### Tarefa a executar
Dê continuidade à carta endereçada a Dani, começando logo após a última frase apresentada.

··· Texto fornecido ···

Dani: talvez eu esteja cometendo aquilo que venha a ser considerado o mais insano gesto (meu, particular e íntimo, embora exposto por aí…) desde que você desapareceu (evito demais falar que você morreu, porque a palavra morte é a antítese de tudo o que você representou). Talvez meus poucos mas fiéis leitores venham a me julgar definitivamente ensandecido, vá lá. Mas é que eu fui construindo os meus dias, depois de 09 de julho, de uma forma que – é como penso – no fundo requer o que eu estou fazendo agora. Afinal, você bem sabe – quantas vezes cantei isso pra você, não foi? -, “cada um tem a própria receita pra combater a desgraça”.

Pois estive aqui, no Buteco, dias e dias a falar de nós, a falar de você, a falar de nossa história, de nossos momentos, e eu acho que é chegada a hora de fazer valer, pra valer, a hora do sossego. Sabe, garota, eu que fui, durante tantos anos, tantos anos!, um homem de absoluta fé (e minha fé é mais misturada que o sangue do brasileiro…), vi-me de uma hora pra outra, de lá pra cá, mais cético que o mais cético dos homens. Só que o ceticismo não combina comigo, assim como morte não combina com você. Eu sei que você está n´algum canto, de alguma forma, sob alguma forma, e sei que no frigir dos ovos, na crueza da vida, na dureza da verdade e no desafio que me foi posto no colo, estou sozinho – mas estou aqui.

Fui chamado a atenção, sabe? E eu sou, mais que o anti-cético, um poltrão. Não sou besta (embora tenha resistido o quanto pude) de desobedecer conselhos do invisível. É preciso que eu silencie – e você, mais do que ninguém, sabe que sou (além do anti-cético e do poltrão) um sujeito que tem a língua maior do que a boca. Mas eu ouvi: “O que está dentro da sua boca é seu escravo, saiu da sua boca é seu senhor.”. E eu não posso, e eu não quero, ser ainda mais escravizado pela palavra que, vá saber, de certa forma acaba também te escravizando.

··· Trechos de dados ···

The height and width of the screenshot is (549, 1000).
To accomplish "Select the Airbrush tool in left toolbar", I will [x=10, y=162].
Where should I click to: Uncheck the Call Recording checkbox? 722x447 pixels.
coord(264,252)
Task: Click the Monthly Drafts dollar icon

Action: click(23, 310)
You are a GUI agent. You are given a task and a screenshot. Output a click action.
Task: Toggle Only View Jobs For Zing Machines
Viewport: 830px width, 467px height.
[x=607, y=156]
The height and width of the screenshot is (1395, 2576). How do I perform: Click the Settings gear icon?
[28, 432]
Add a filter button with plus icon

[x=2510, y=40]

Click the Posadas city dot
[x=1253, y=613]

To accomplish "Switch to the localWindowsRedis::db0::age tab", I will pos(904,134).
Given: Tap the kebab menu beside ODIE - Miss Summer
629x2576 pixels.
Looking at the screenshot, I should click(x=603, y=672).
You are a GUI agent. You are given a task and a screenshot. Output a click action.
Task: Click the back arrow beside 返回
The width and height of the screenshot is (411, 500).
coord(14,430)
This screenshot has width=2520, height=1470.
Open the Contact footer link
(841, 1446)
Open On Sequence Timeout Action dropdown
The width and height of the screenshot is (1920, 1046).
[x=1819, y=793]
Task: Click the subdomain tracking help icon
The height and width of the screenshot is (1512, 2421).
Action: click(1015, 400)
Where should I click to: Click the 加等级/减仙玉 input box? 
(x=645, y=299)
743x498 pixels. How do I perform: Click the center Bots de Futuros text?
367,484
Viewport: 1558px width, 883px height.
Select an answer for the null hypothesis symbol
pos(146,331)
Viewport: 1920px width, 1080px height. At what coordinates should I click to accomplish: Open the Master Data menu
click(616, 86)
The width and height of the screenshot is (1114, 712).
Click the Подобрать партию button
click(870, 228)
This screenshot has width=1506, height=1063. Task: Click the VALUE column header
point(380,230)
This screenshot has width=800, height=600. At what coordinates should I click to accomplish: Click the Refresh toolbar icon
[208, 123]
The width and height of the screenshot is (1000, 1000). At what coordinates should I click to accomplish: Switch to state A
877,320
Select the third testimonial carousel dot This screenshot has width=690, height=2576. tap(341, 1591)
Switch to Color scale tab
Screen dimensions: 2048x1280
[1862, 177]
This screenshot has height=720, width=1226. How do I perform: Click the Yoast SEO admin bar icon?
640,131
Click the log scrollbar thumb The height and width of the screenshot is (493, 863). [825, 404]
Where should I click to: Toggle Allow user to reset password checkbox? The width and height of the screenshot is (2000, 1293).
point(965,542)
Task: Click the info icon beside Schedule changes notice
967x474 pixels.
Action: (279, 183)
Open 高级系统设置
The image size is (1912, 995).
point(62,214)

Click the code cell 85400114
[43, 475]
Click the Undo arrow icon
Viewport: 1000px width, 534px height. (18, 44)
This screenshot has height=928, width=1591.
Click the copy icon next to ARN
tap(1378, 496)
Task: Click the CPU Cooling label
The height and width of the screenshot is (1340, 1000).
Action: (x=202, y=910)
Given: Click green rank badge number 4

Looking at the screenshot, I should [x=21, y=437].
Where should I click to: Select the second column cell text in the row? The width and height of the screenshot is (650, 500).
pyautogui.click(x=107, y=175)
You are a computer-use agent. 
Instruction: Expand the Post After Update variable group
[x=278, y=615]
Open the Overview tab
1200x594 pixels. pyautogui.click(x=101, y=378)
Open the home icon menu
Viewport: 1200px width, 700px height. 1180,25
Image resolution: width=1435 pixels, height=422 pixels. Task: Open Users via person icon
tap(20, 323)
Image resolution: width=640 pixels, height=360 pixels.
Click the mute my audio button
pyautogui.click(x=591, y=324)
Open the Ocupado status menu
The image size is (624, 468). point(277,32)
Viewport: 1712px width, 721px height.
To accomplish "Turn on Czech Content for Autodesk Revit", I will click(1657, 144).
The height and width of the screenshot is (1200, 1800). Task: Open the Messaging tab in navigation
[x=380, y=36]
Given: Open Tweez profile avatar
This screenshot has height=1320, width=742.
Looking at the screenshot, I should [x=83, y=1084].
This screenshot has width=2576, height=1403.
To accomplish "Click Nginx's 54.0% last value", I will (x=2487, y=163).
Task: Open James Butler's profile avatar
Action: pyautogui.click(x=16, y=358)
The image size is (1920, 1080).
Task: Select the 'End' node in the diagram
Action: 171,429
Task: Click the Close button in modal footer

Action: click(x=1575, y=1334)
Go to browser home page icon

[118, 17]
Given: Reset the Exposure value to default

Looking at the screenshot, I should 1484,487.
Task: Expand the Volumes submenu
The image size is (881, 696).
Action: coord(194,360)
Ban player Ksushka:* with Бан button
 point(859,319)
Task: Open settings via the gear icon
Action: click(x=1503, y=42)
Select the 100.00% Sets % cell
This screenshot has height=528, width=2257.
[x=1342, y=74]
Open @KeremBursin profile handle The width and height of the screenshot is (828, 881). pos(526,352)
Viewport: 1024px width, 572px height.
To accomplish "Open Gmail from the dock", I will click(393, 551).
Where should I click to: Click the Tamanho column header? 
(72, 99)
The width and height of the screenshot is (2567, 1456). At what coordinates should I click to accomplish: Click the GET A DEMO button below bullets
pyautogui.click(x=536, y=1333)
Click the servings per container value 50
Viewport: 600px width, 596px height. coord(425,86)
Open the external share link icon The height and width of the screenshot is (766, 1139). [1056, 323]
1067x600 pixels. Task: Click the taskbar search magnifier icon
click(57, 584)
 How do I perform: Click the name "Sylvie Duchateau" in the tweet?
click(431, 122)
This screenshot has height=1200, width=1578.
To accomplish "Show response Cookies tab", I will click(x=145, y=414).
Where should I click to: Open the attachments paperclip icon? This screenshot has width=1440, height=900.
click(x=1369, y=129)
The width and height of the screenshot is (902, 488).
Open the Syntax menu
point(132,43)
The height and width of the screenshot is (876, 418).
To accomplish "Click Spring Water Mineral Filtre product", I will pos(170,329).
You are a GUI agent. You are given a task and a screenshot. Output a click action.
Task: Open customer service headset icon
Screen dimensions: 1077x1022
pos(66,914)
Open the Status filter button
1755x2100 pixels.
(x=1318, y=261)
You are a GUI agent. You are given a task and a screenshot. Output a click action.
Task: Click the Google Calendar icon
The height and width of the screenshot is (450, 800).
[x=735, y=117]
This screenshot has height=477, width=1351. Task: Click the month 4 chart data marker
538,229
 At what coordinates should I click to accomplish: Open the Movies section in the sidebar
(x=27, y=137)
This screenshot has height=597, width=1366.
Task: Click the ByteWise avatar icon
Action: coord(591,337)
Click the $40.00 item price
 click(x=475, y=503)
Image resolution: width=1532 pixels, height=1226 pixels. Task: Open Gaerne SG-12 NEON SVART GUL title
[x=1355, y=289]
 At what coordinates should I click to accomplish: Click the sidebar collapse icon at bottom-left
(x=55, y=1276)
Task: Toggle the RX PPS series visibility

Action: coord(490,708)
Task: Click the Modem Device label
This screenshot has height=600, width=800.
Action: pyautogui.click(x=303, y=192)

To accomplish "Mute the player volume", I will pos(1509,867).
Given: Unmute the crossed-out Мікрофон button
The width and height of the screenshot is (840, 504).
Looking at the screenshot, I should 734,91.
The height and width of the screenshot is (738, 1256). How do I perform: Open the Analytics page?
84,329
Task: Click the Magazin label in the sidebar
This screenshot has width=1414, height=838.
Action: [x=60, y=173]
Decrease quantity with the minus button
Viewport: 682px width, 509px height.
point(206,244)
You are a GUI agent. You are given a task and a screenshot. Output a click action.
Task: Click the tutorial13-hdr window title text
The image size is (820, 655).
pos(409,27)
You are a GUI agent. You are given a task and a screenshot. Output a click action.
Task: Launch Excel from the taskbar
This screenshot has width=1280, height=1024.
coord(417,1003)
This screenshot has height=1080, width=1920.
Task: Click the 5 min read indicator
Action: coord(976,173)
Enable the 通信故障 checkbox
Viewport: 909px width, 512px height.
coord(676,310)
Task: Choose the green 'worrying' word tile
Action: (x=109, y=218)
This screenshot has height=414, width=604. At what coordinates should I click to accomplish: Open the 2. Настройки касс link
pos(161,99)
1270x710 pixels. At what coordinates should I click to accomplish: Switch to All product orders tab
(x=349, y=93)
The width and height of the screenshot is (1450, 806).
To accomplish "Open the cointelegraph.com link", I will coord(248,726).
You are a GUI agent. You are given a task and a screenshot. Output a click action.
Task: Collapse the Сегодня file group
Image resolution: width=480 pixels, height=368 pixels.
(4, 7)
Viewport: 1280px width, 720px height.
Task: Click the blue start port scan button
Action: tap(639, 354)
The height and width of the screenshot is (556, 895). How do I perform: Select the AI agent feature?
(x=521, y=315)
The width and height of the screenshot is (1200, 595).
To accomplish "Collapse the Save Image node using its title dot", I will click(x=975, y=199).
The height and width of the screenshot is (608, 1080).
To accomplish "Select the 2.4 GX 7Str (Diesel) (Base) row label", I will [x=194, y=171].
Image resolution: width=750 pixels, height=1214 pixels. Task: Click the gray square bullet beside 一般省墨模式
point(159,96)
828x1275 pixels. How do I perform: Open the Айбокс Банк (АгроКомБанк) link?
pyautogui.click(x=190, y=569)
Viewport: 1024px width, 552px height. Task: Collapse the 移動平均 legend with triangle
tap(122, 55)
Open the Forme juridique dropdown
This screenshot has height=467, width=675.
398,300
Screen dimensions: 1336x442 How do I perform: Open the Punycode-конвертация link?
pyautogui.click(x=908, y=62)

···

### Resposta ao exercício
Serve, o que estou escrevendo, é claro, também para todos os meus poucos mas fiéis leitores. Amigos nossos, amigos meus, amigos seus, gente que nunca nos viu, gente que, quase sempre, quando foi de você que falei, foi generosa comigo, foi capaz de me emocionar, foi capaz de me trazer, de certa forma, alguma espécie de alento pra enfrentar essa barra que é pesadíssima (e que acabou me levando, veja você, Tomtom!, pro divã, o mesmo para o qual tantas vezes você desejou que eu fosse…). A esses todos, também, peço licença (veja que ironia é a construção que faço!) para esse tempo de delicadeza, de silêncios, de sossego.    

É preciso seguir – não é?

Pois seguirei, tendo sempre comigo a sua força – essa força magnânima, inesgotável, esse brilho quase-insuportável que é seu sorriso. Esse, Tomtom, esse permanecerá.

E por falar em sorriso, vai ser na Quarta-Feira de Cinzas a feijoada que sempre fizemos e que nesse 2012, que marca meu primeiro Carnaval sem você, será dedicada a você. Assim como sei que você viu (ou sentiu, ou vibrou-junto…) a cerimônia de entrega do prêmio que leva seu nome (que orgulho, garota…), sei que você já viu o desenho belíssimo que fez nosso Mello Menezes pra camisa que usaremos no dia 22 de fevereiro. Sei que você sabe que foi o Neco, aquele maluco, que mandou fazer as camisetas e quero que você saiba que vai ser lá, na casa daqueles três que tanto te amam, a última vez que vou – como dizer? – tornar público, eis que inevitável (a camisa já é uma declaração de amor!), tudo isso que vai em mim.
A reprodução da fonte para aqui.